Grandes avanços venho aqui encontrar. Está-me a parecer que esse cafezinho vais passar a ter um cliente assiduo.

Mas atenção...quem vê caras não vê corações!!!!

Jinho com carinho
De daocidentalpraialusitana a 7 de Fevereiro de 2007 às 12:48
Olá minha miga!

É bem verdade que não me importava de me tornar cliente desse cafézinho .
Posso apenas dizer-te que senti-me completamente incapaz e sem capacidade vocabular , para descrever esse ser Humano.

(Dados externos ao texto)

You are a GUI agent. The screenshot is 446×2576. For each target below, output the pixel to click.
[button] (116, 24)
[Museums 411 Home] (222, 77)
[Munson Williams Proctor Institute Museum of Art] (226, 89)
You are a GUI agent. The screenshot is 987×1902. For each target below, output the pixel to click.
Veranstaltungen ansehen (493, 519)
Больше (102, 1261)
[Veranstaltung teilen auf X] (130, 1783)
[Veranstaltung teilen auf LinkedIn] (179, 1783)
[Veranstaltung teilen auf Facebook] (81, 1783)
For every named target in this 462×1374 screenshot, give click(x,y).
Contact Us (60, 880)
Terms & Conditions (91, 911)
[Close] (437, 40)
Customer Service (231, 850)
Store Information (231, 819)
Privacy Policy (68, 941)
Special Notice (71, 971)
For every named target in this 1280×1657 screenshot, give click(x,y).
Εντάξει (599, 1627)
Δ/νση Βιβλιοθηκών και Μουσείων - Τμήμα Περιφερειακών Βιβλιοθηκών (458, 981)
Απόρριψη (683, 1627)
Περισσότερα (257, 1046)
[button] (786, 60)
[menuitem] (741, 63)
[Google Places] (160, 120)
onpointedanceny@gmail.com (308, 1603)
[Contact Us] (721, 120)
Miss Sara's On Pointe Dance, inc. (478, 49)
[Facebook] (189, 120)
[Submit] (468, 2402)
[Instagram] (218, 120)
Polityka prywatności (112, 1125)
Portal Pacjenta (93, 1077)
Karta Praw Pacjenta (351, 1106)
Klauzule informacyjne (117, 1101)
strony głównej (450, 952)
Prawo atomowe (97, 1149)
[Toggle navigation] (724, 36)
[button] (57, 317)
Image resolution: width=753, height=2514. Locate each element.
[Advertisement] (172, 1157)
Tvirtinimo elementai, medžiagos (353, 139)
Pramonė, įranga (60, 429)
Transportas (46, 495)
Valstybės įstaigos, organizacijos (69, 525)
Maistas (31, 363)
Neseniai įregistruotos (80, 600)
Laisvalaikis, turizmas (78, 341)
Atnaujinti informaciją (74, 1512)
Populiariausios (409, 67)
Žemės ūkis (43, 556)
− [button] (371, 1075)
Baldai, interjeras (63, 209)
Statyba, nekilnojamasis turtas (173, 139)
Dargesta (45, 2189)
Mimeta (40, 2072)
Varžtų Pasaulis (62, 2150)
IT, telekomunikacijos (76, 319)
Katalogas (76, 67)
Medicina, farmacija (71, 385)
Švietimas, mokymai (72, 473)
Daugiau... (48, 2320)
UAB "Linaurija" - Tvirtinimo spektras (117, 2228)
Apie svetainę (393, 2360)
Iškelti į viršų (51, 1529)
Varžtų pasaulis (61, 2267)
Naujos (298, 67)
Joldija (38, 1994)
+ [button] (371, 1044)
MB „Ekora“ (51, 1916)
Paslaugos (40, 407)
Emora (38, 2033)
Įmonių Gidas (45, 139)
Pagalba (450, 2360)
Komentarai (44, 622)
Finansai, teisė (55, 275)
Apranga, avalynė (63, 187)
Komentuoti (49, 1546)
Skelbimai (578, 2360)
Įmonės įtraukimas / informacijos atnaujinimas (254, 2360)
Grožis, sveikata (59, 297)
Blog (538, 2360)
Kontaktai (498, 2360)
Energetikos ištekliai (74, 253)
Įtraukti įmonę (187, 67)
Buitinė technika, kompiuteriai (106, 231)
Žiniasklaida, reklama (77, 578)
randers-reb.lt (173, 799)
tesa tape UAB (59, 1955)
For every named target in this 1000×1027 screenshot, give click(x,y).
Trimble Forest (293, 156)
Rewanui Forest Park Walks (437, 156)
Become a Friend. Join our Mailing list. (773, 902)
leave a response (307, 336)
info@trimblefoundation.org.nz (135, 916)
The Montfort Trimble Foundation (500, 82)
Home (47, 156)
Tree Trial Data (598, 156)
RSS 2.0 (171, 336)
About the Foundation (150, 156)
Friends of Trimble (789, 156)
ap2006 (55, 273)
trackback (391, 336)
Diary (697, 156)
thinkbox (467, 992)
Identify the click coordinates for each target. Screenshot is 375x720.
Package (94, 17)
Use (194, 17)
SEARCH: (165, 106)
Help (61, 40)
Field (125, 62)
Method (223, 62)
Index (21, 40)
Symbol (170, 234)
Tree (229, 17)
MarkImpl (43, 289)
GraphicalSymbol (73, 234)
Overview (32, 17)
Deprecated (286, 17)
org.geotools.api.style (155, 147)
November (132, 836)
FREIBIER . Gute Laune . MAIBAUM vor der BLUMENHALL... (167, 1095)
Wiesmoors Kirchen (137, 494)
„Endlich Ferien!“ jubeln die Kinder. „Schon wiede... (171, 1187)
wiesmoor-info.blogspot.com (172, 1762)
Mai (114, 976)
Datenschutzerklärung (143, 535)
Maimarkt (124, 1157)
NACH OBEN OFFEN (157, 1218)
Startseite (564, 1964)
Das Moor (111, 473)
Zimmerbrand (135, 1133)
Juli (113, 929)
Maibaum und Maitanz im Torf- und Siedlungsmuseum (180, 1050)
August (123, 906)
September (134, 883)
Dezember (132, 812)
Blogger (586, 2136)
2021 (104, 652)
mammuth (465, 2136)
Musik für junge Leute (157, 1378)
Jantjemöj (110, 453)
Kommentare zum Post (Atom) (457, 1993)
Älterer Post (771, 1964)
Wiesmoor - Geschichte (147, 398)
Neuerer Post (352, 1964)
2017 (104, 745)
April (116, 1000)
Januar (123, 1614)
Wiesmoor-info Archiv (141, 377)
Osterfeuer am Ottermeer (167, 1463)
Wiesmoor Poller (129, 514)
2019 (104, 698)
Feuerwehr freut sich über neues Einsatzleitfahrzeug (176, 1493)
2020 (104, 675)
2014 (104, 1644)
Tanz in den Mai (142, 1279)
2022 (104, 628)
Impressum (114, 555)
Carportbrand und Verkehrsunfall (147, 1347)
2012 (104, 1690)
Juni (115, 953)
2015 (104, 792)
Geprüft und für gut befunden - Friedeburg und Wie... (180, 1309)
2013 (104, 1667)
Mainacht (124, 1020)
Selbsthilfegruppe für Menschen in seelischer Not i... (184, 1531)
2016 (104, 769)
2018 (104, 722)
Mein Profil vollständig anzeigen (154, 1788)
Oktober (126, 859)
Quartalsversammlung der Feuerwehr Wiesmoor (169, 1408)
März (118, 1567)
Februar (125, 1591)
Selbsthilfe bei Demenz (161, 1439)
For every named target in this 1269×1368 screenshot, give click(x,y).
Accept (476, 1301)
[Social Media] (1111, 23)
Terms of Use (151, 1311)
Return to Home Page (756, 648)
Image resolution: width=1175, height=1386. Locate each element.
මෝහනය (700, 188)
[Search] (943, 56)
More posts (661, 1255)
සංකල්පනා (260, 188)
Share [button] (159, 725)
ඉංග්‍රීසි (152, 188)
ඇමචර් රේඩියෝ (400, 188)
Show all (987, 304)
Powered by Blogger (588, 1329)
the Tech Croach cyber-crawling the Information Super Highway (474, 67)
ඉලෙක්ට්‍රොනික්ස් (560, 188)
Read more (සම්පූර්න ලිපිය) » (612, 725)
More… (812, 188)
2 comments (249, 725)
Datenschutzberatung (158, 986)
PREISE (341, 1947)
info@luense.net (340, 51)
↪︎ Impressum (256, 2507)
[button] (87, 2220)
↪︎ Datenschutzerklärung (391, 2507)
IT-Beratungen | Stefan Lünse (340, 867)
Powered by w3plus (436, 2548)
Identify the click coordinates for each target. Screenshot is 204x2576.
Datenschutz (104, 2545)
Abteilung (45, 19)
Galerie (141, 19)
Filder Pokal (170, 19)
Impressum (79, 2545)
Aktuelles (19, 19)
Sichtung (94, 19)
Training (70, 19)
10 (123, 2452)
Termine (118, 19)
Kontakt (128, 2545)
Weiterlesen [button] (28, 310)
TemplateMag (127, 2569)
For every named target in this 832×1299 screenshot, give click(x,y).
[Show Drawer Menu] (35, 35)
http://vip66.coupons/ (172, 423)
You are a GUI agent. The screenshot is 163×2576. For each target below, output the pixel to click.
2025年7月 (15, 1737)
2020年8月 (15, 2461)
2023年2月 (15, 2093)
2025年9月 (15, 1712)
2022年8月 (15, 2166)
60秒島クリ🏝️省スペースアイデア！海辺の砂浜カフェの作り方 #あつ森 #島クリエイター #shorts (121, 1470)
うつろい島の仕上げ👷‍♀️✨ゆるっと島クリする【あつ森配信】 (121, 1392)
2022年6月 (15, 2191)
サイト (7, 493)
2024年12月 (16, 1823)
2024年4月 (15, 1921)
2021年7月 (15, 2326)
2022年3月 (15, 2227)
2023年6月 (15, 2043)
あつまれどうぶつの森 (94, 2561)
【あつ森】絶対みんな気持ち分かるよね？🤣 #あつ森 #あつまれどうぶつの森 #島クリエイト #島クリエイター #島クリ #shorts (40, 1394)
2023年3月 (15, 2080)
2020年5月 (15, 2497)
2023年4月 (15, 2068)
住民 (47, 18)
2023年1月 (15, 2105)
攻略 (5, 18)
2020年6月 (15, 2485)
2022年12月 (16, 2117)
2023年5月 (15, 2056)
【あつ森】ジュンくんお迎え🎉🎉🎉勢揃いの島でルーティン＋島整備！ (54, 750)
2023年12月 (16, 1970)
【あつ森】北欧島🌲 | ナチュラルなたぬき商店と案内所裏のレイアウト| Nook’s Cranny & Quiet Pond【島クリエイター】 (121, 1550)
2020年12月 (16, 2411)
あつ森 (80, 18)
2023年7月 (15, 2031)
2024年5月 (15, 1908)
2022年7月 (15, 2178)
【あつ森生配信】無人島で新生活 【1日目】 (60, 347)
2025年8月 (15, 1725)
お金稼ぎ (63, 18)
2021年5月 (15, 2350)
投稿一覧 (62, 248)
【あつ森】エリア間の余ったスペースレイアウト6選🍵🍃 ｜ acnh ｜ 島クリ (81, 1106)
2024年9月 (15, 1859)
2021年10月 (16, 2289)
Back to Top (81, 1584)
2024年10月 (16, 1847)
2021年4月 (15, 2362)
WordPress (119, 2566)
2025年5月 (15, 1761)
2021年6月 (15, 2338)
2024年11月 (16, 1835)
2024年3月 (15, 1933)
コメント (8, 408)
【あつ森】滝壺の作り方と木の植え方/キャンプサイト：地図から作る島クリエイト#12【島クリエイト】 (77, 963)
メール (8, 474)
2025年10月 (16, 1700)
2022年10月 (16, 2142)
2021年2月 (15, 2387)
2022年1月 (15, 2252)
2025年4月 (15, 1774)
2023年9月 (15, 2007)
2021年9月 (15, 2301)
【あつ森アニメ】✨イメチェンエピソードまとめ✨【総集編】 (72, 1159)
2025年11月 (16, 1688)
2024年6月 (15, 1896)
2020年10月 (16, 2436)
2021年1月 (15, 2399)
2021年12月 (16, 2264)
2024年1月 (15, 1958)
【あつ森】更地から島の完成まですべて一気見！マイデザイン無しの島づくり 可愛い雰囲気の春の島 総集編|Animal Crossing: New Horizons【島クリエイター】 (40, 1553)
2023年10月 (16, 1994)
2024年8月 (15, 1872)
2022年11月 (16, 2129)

Deixo-te um beijinho cheio de carinho.
Sê Feliz...
De ... a 7 de Fevereiro de 2007 às 23:20
...sempre acreditei que a beleza apenas existe nos olhos e no coração de quem a vê...e esta não é uma excepção!...no entanto, tenho a certeza que a Margarida ficou muito feliz com tão belas palavras!!...
De daocidentalpraialusitana a 8 de Fevereiro de 2007 às 01:08
Olá ...
Não sei quem tu és, lamento não te tenhas identificado... No entanto agradeço-te as flores.
Obrigado!

De Hope a 8 de Fevereiro de 2007 às 13:15
tuas palavras actuam como um balsamo nas minhas feridas... um antibiotico que combate o virus que me corroe por dentro e me deixa o pesado sentimento da solidao... quando as forças faltam em minhas pernas e meus braços, tento pensar que pelo menos ainda me resta força na alma para tentar começar de novo... tento sempre ver o lado positivo de tudo o que me aconteçe, e gostaria de me cruzar com "Margarida" para enriquecer minha alma, alimenta-la, torna-la mais forte e resistente a corrupçao... já me disseram muitas vezes, deixa-te infectar pelo virus da paz, tranquilidade e amor, convivendo com as pessoas certas...
a pergunta é: onde as encontro?...
a huge
De daocidentalpraialusitana a 8 de Fevereiro de 2007 às 14:28
Olá Hope .

É muito difícil encontrar as pessoas certas, eu sei... No entanto as "pessoas certas" podem não passar de paradoxo.
Vou contar-te uma pequenina história que me contaram há já alguns anos e que nunca esqueci, pois como todas as parábolas , elas são sempre actuais e adaptáveis a qualquer circunstância da nossa vida: " Um dia uma mulher, desejava tanto encontrar a Jesus. Procurou-O no silêncio da noite, na beleza do pôr do sol, na música das ondas das praias e no envolvimento profundo de meditação das Igrejas. Nada. não conseguia encontrar a Jesus. Já quase a desistir, encontrou uma criança que brinca com uma outra. Reparou que a brincadeira de uma e da outra passava por encostar o ouvido ao peito. Como lhe parecia estranho perguntou-lhe o que elas estavam a fazer, ao que as crianças responderam: - Disseram-nos que Jesus estava nos nossos corações, estamos a tentar ouvir o que Ele tem para nos dizer..."
Procura encontrar-te. Depois que te encontrares, deixa de haver pessoas certas ou erradas, há simplesmente, pessoas diferentes...

Obrigado pela visita!
Com carinho
daocidentalpraialusitana "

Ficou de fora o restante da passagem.